Andrew Aitken Jessica Bunn ||

What is a Statement of Wishes?

Statement of Wishes (sometimes called Memorandum of Wishes or Letter of Wishes) is a non-binding document that provides guidance as to the object and purpose of Estate Planning documents and also allow the formal documents (such as a Will or Trust instruments) to remain flexible and broad.

Common uses include:

  • Wills – to provide guidance to the Executors and the Trustees of Trusts established under the Will.
  • Minor children – to provide guidance to Guardians of minor children appointed under a Will.
  • Potential contentious Estates – to provide reasoning to the Executor as to why a certain beneficiary is not named in a Will.
  • Discretionary Family Trusts – to provide guidance to the Appointors, Guardians and Trustees.
  • Charitable giving – to provide named Beneficiaries of a Will with an understanding that the Testator intended them to pass gifts left in their names to certain preferred charities.

What should a Statement of Wishes contain?

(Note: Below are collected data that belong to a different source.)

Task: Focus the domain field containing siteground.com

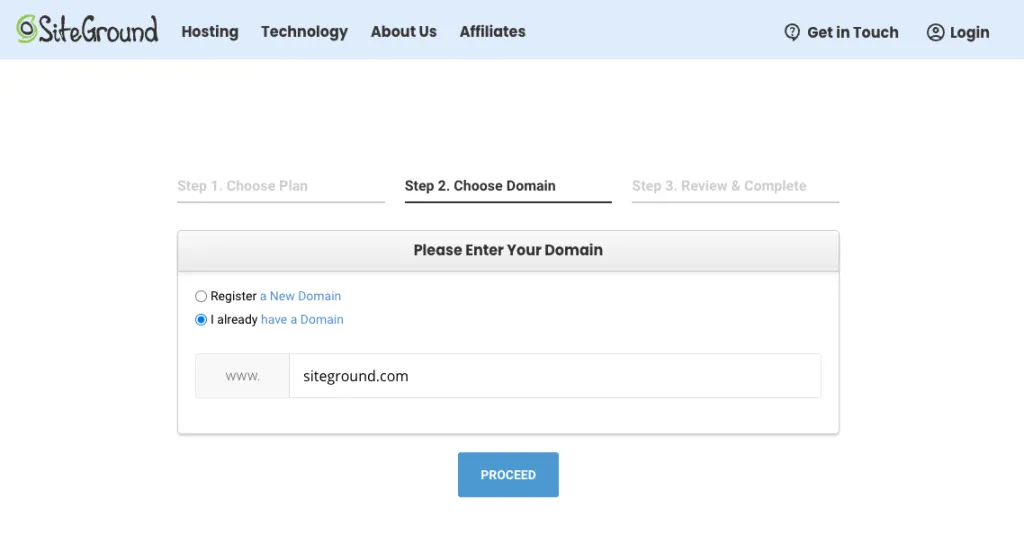Action: click(x=554, y=376)
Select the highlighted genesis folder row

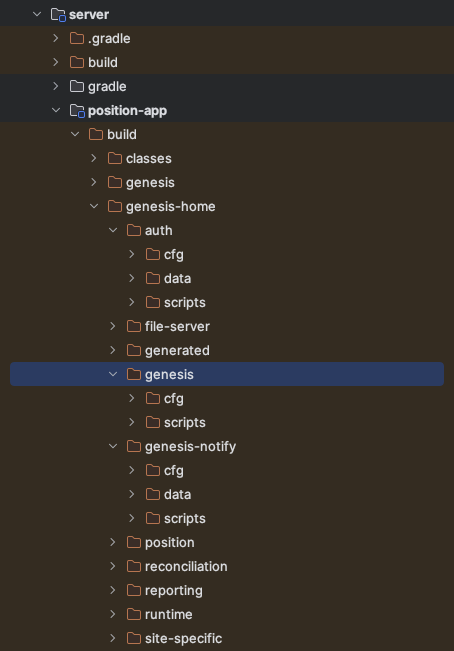pyautogui.click(x=227, y=374)
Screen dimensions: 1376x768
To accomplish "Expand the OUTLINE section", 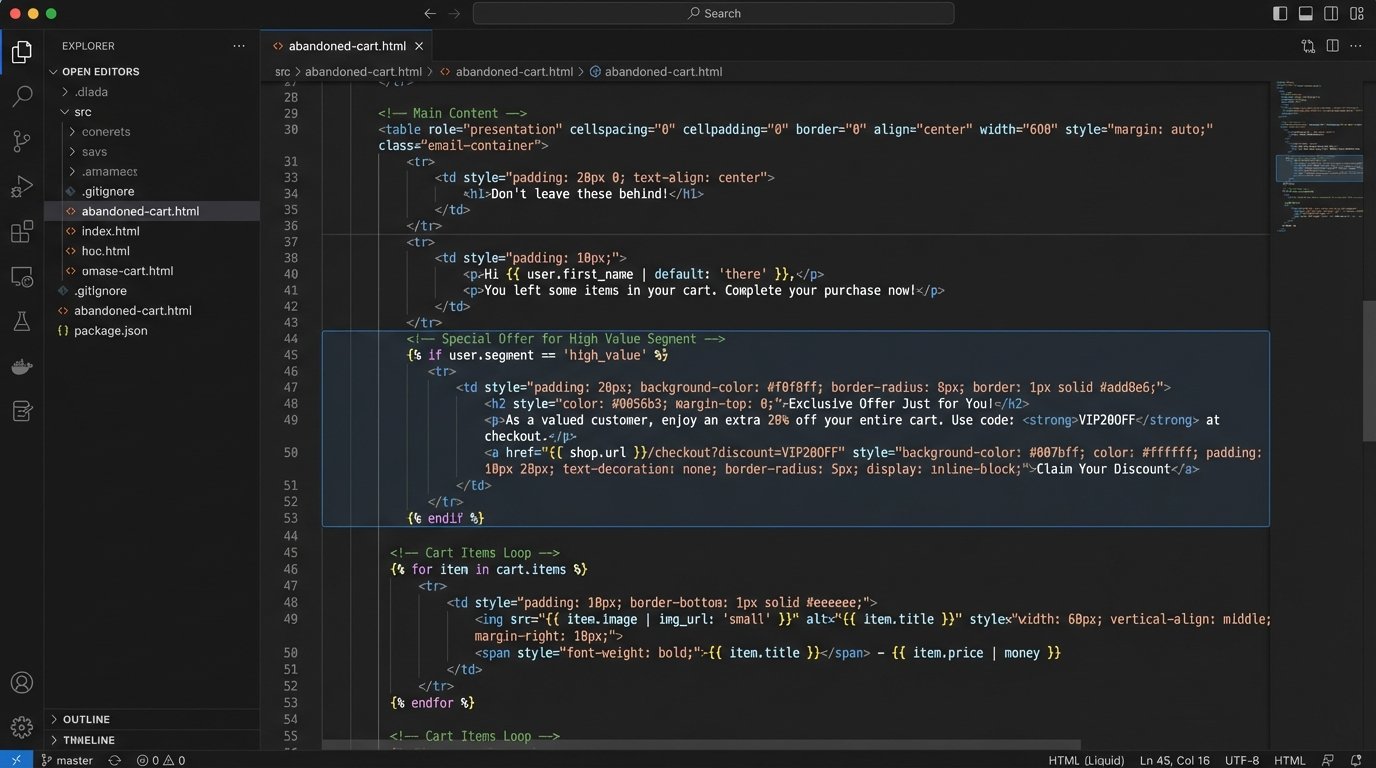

A Statement of Wishes should:

  • be addressed to the correct person (e.g. the executor or the trustee of a relevant trust);
  • contain a statement to the effect that the maker understands that it is unenforceable;
  • state that it is not to be read as a formal testamentary document; and,
  • be marked as private and confidential.

What shouldn’t a Statement of Wishes contain?

Care must be exercised when drafting Statements of Wishes so that they are not deemed to be “informal wills”, as if drafted incorrectly, they may conflict with the main Will and expose the estate to litigation.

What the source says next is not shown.